▶ EXERCISE MATERIALS:
____

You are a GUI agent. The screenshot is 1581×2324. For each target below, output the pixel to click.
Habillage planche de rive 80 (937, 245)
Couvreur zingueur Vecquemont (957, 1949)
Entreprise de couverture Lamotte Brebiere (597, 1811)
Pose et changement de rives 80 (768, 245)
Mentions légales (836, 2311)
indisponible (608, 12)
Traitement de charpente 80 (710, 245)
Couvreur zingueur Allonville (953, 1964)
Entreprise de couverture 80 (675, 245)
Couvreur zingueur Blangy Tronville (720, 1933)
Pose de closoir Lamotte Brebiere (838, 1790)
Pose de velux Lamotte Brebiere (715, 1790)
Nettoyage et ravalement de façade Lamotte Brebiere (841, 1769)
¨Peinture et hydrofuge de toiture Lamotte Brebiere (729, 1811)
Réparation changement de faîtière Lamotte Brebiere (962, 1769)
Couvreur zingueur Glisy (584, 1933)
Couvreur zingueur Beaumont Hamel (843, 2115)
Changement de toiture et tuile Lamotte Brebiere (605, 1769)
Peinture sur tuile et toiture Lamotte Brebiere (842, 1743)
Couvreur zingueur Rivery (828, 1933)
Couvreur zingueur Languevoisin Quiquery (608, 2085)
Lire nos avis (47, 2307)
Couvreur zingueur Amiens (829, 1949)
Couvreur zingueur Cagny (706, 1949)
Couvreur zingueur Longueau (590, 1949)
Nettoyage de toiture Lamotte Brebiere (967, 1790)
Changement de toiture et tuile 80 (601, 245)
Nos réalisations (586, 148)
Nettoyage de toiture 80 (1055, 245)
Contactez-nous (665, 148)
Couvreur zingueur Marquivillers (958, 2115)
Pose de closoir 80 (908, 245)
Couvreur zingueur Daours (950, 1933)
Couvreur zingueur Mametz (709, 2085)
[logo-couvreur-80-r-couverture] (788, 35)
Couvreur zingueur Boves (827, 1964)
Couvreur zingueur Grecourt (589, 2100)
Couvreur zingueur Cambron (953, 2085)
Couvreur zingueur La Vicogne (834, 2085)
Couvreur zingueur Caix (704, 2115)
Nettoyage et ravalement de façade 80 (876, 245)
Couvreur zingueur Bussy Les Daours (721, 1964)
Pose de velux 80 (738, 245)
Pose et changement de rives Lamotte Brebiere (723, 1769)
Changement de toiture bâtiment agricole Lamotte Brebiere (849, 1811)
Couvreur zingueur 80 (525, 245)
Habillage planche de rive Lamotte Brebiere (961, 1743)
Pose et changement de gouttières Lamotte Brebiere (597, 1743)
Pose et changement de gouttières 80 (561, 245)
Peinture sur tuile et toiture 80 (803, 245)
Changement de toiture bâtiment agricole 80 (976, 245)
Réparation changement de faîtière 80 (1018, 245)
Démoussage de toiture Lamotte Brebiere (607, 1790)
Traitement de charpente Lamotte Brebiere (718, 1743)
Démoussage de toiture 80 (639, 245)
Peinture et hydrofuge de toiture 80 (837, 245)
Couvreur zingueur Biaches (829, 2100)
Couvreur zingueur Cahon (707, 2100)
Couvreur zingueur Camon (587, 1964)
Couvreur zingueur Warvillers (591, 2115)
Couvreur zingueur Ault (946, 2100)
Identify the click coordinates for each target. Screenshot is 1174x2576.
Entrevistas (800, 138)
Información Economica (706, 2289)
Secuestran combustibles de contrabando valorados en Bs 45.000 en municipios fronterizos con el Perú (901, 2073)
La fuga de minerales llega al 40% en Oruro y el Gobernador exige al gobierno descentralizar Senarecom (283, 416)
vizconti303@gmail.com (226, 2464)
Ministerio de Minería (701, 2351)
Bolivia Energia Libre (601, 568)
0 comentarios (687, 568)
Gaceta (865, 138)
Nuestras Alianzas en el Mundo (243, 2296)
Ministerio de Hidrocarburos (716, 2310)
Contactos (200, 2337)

____

▶ DIRECTIONS FOR THIS TASK: Output the line holding "vizconti303@gmail.com (226, 2464)", then every later line through the end of the records above, exactly as given and nothing else.

▶ TASK RESULT:
vizconti303@gmail.com (226, 2464)
Ministerio de Minería (701, 2351)
Bolivia Energia Libre (601, 568)
0 comentarios (687, 568)
Gaceta (865, 138)
Nuestras Alianzas en el Mundo (243, 2296)
Ministerio de Hidrocarburos (716, 2310)
Contactos (200, 2337)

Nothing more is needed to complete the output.